Presos em bagageiro de avião são alvos de piada no trabalho

Folha de São Paulo
São Paulo, domingo, 12 de junho de 2011
FOCO
Presos em bagageiro de avião são alvos de piada no trabalho
AFONSO BENITES
DE SÃO PAULO

Um local escuro, frio, apertado e onde só se pode andar de cócoras ou ajoelhado. Esse é o cenário descrito por dois funcionários que ficaram presos no bagageiro de um avião prestes a decolar.
“A gente pensava que ia morrer”, diz o auxiliar de rampa Marcelo Bezerra, 31.
Ele e Rogério Almeida, 28, funcionários da Swissport, ficaram trancafiados no bagageiro do Boeing 737-300 da Webjet que ia de Guarulhos ao Rio, no último domingo.
“Já tínhamos carregado o avião quando um funcionário mandou a gente buscar a mala de um passageiro que não ia mais viajar”, conta Bezerra.
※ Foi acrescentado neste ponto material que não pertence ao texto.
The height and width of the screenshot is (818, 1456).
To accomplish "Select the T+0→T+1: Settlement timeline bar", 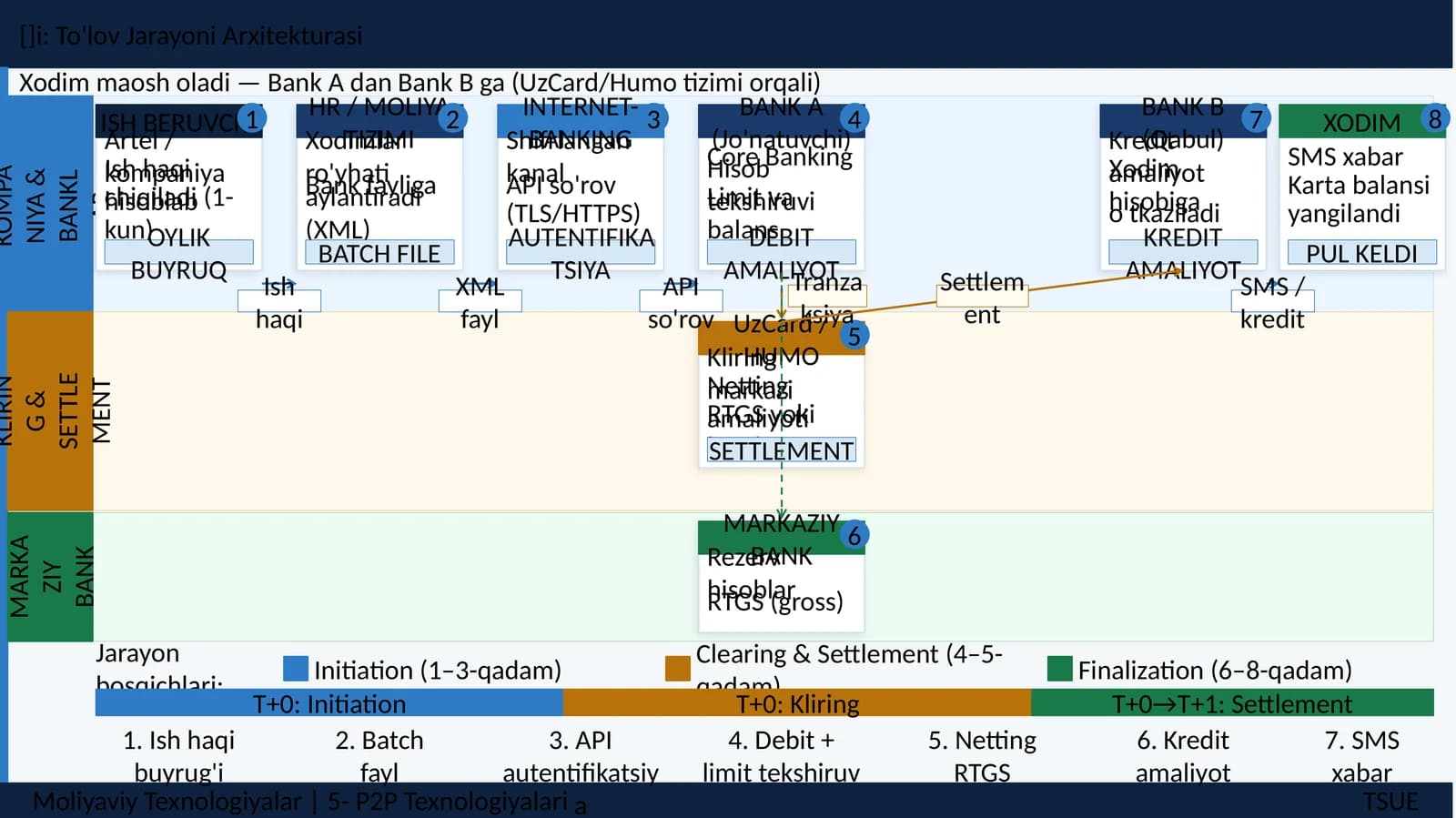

Um mecânico da Webjet, dizem, fechou a porta sem checar se havia alguém.
O avião só não voou porque um deles achou a maçaneta e abriu o bagageiro. Antes, gritaram por socorro, socaram e chutaram o teto.
A dupla agora é motivo de chacota no aeroporto. “As pessoas falaram que a gente não precisava se esconder no bagageiro para viajar de graça. Mas não sabem o trauma que vivemos”, disse Bezerra.
Se voassem, corriam o risco de morrer devido ao frio (de até 5º C) e a contusões.
A pedido do Sindicato dos Aeroviários de Guarulhos, os dois mudaram de setor.
A Webjet diz que atendeu os procedimentos de segurança, que os funcionários ficaram presos por apenas dois minutos e que “irá avaliar o incidente em seu ciclo de prevenção de acidentes”.